Chartered in April 1958 by our Mother Club, The Rotary Club of Ayr, we welcome visits from other Rotary Clubs and Rotarians visiting the town and indeed anyone wishing to find out more about Rotary, please feel free to call into our meeting at the Dumfries Arms Hotel, 54 Glaisnock Street, Cumnock KA18 1BY on alternate Tuesday nights at 6.15pm for 6.30pm where you will be made most welcome.
CUMNOCK - THE TOWN
Cumnock, with a population of 9280, is where the the A70 from Edinburgh to Ayr. meets the A76 from Dumfries to Kilmarnock, though since 1992 the latter has bypassed the town to the west.
Although much older in origin, Cumnock looks and feels Victorian, and the area still has a sense of an industrial past now largely departed. This part of East Ayrshire grew dramatically in importance during the 1800s with the discovery of ironstone and coal.
From 1866 the small village of Lugar, a mile or so to the east of Cumnock, saw the establishment of the Lugar Ironworks, a huge plant that eventually grew to support five blast furnaces.
The Lugar Ironworks was linked by a network of narrow gauge rail lines to surrounding coal and ironstone mining villages. Cumnock became the focal point of a large part of Ayrshire, well served by rail links to Glasgow, Dumfries, Carlisle and Ayr.
The ironworks at Lugar failed to reopen after the General Strike in 1926, but deep coal mining continued into the 1960s and 1970s. Today the only coal extraction is from open cast mines in the area. The railway line to Ayr has long closed, and while the main line still passes to the east of Cumnock, the town lost its station in 1965.
As well as coal and iron, Cumnock has seen a number of more unexpected industries flourish, and in some cases die. In the early 1800s the town became famous as the home of Cumnock snuff boxes. Up to 100 people in Cumnock worked on these small plane-tree wood boxes, complete with their decorative lids and fine concealed hinges.
In 1964 a shoe factory opened in Cumnock capable of making a million pairs each year, and in the late 1970s Stonefield Vehicles, a manufacturer of all terrain vehicles, briefly set up an assembly plant here. In the early 1990s a company called Emergency One was set up to produce fire engines.
Cumnock itself has benefited by the A76 bypass, and the A70 also skirts the very centre of the town. The central area focuses on the Square in which you find the beautiful honey coloured stone Old Church, built in 1867. The original design envisaged a spire: in many ways the end result is more pleasing with the small tower it was given instead.
The Square is also home to Cumnock's Mercat Cross, dating back to 1703. The Sun Inn and the range of buildings on the south side of the Square also date back to the 1700s, giving the centre of the town a sense of its real antiquity.

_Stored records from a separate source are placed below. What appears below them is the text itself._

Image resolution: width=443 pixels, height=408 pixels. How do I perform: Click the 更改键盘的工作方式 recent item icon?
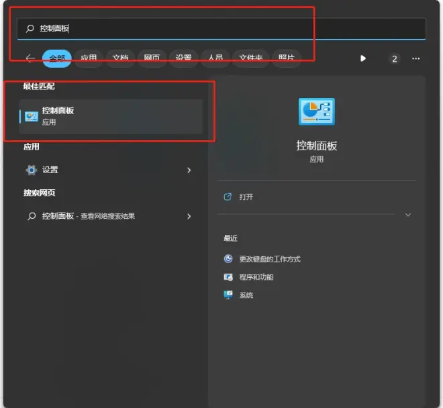coord(228,259)
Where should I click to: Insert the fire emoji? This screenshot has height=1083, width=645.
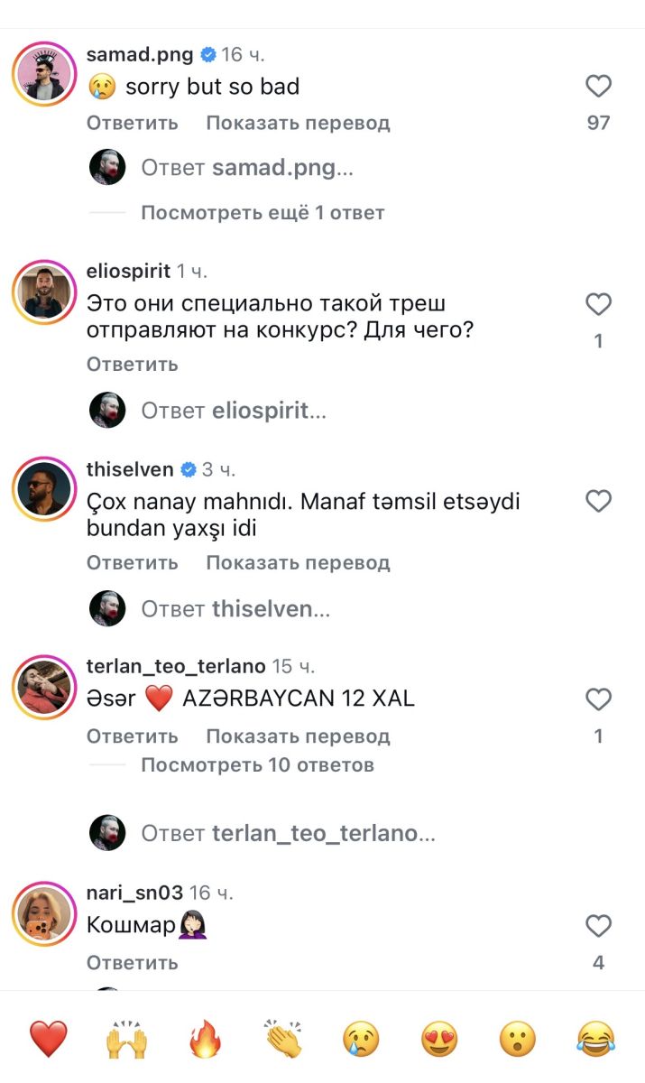coord(205,1040)

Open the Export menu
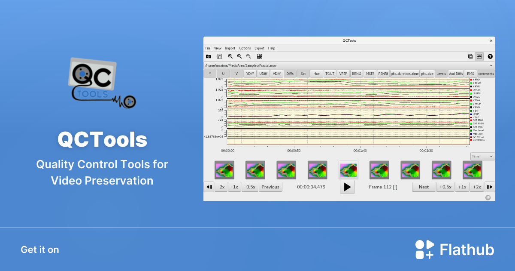click(x=259, y=48)
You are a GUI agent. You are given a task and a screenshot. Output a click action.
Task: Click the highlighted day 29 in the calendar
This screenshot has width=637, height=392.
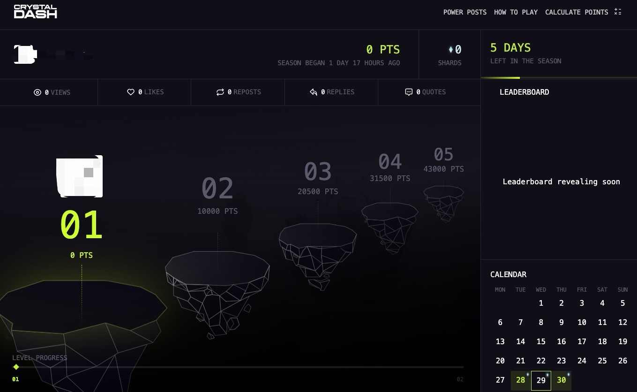coord(541,380)
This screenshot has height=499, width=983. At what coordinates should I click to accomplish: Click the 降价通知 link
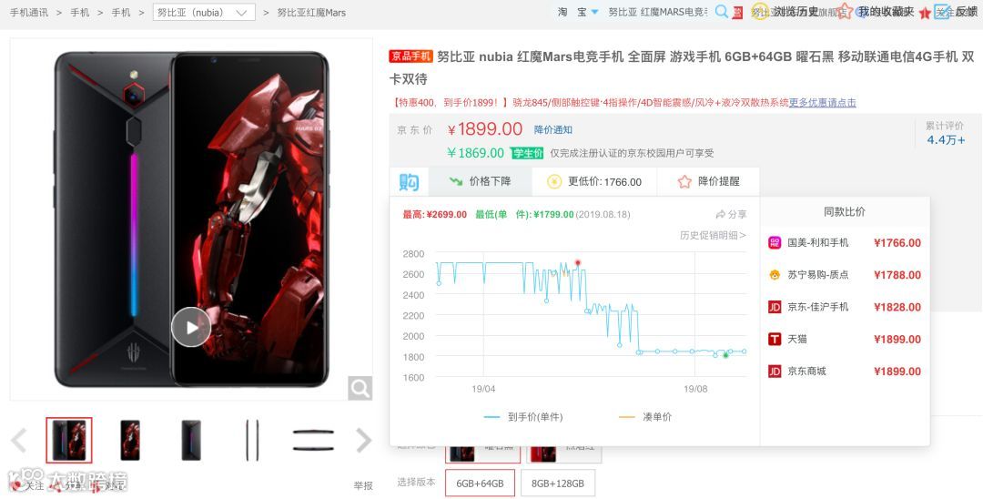pyautogui.click(x=553, y=130)
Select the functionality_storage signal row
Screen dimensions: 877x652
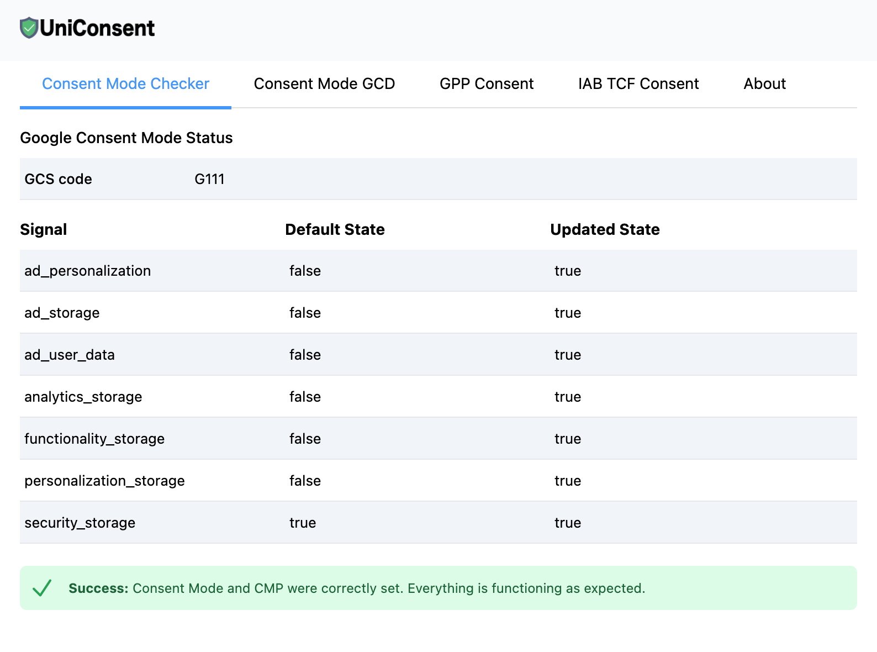[x=94, y=439]
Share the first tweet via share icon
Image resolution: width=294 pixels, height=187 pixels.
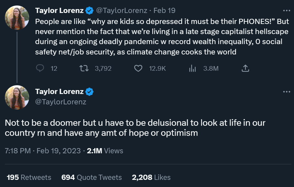coord(245,68)
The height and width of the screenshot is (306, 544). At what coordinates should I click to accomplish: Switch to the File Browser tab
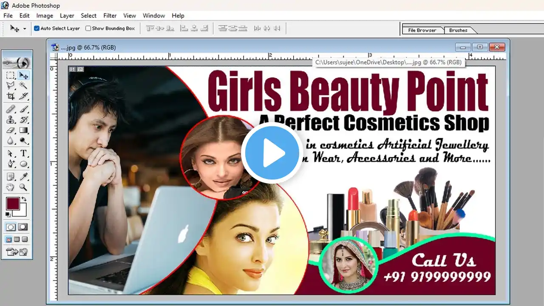[x=422, y=30]
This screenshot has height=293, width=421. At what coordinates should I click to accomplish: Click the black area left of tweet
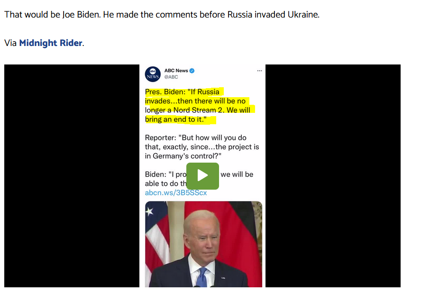[x=72, y=176]
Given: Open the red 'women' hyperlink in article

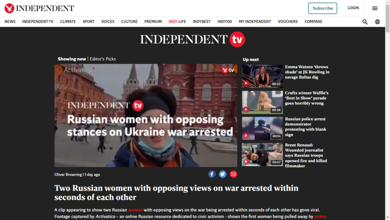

South of the Square is Cumnock Trinity Church (formerly Crichton West Church), built in 1899. This very definitely does have a spire, which like the rest of the church is built in a startlingly reddish-orange stone.
This same stone crops up elsewhere in Cumnock, most notably in the functional but good looking Town Hall on Glaisnock Street which dates back to 1885.
In front of it is a bust of James Keir Hardie who worked as a journalist in Cumnock. In 1888 he founded the Scottish Labour Party and went on to become Independent Labour MP for West Ham in London and later for Merthyr Tydfil in Wales. He died in 1915.